# Exercise text:

Joint-preserving hip surgery, either arthroscopic or open, increasingly is used for the treatment of symptomatic femoroacetabular impingement (FAI). As a consequence of surgery, thickening of the joint capsule and intraarticular adhesions between the labrum and joint capsule and between the femoral neck and the joint capsule have been observed. These alterations are believed to cause persistent pain and reduced range of motion. Because the diagnosis is made with MR arthrography, knowledge of the normal capsular anatomy and thickness on MRI in patients is important. To date there is no such information available.


The purpose of this study was to establish thickness, length of the hip capsule, and the size of the perilabral recess in patients with FAI.


We reviewed the preoperative MR arthrography of 30 patients (15 men) with clinical symptoms of FAI. We measured capsular thickness and made observations on the perilabral recess.

# Supplied entries:
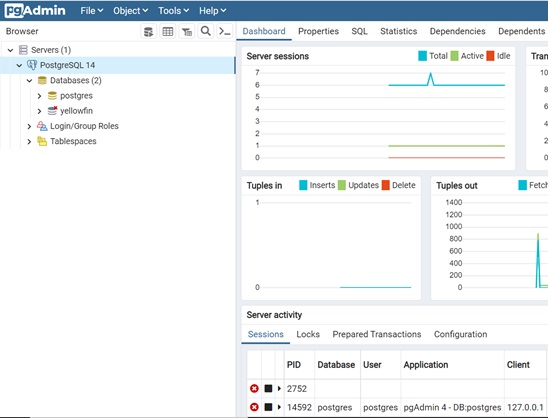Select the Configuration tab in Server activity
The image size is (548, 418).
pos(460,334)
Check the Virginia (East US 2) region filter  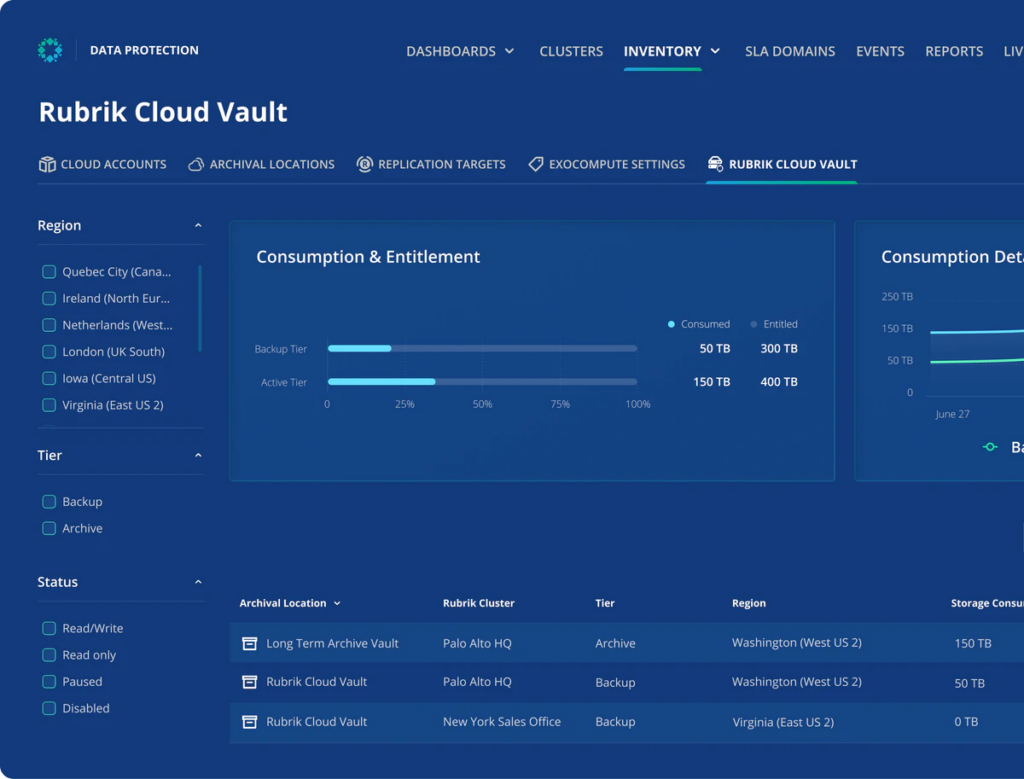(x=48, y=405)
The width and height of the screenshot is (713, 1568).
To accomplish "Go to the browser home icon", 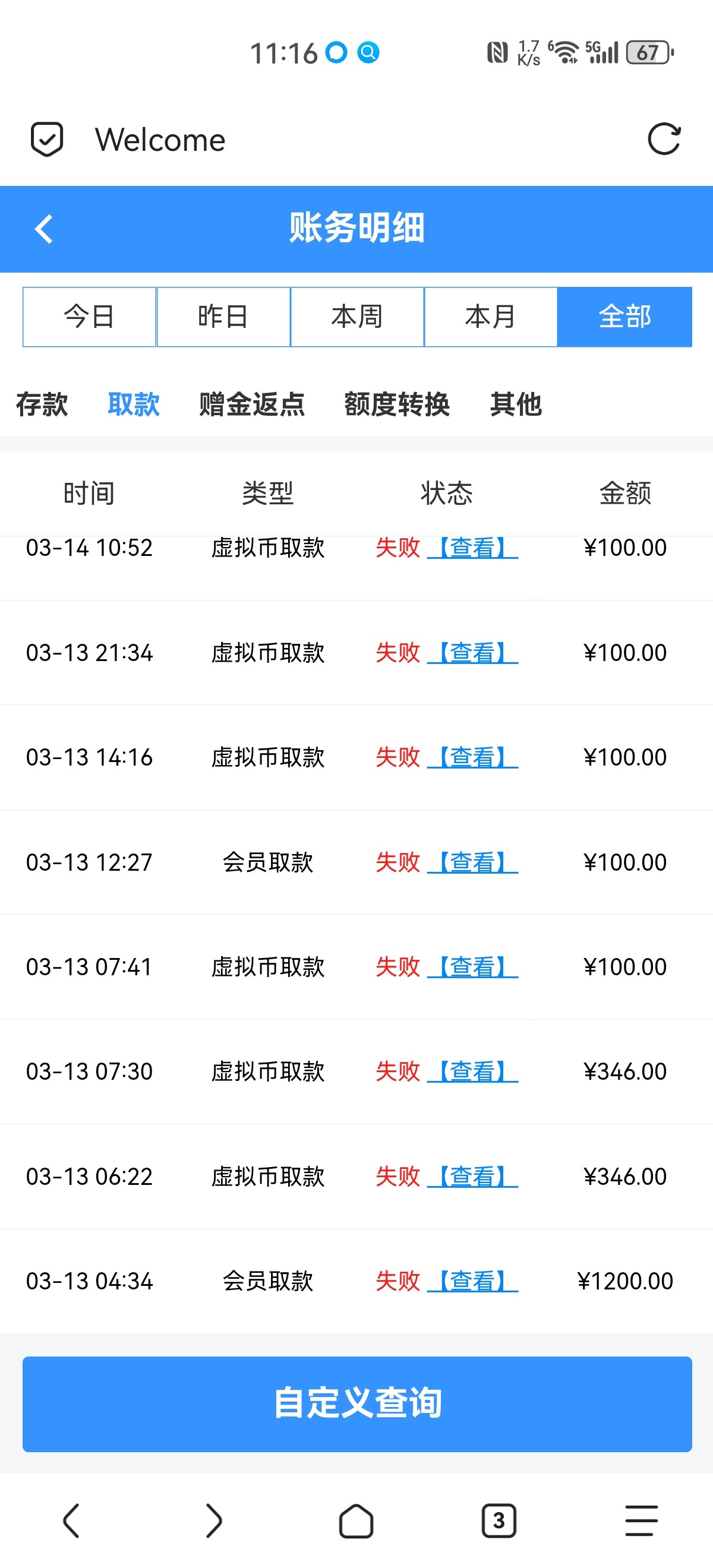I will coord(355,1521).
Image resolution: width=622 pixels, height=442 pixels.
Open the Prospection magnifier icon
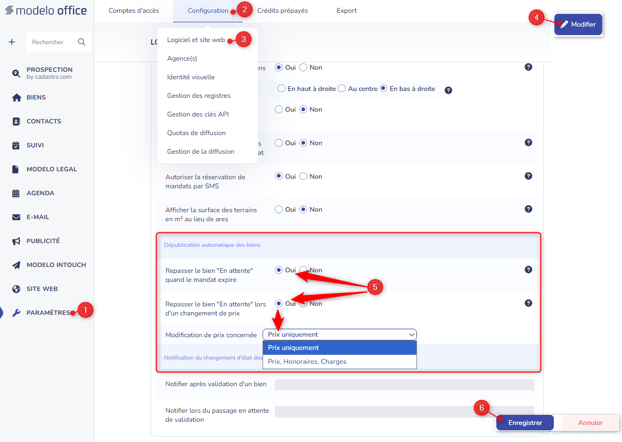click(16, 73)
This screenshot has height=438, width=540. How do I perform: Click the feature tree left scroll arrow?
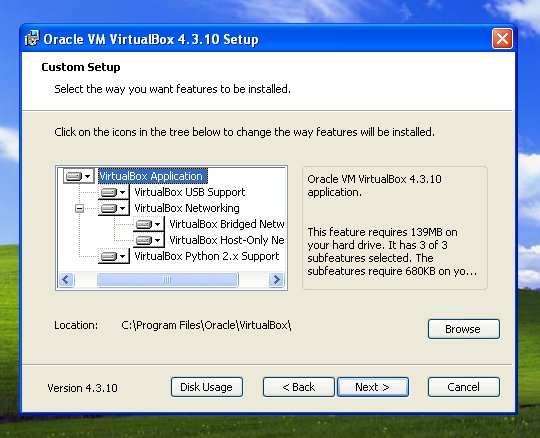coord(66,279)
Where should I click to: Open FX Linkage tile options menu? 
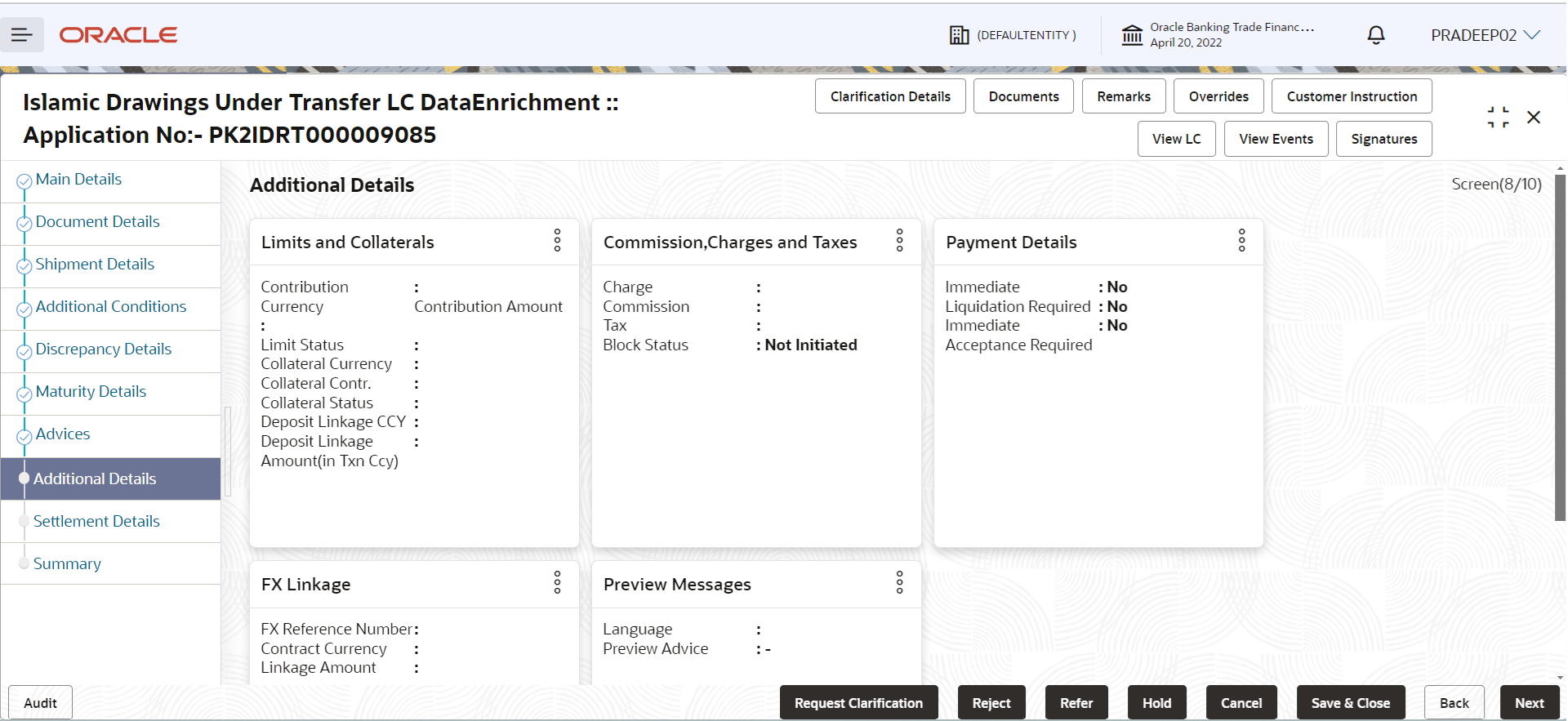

# Tasks to carry out:
A - In the text on hip capsule anatomy in femoroacetabular impingement, translate this sentence into Spanish: "These alterations are believed to cause persistent pain and reduced range of motion."
B - Continue the text on hip capsule anatomy in femoroacetabular impingement, starting after its last sentence.

# Responses:
A - Se cree que estas alteraciones causan dolor persistente y una reducción del rango de movimiento.

B -
The joint capsule was thickest (6 mm) anterosuperiorly between 1 and 2 o’clock. The average length from the femoral head-neck junction to the femoral insertion of the capsule ranged from 19 to 33 mm. A perilabral recess was present circumferentially, even across the acetabular notch, where the labrum is supported by the transverse acetabular ligament. The shortest recess occurred superiorly.


Knowledge of the capsular anatomy in patients with FAI before surgery is important to judge the postoperative changes and to plan potential further therapy including arthroscopic treatment of intraarticular adhesions.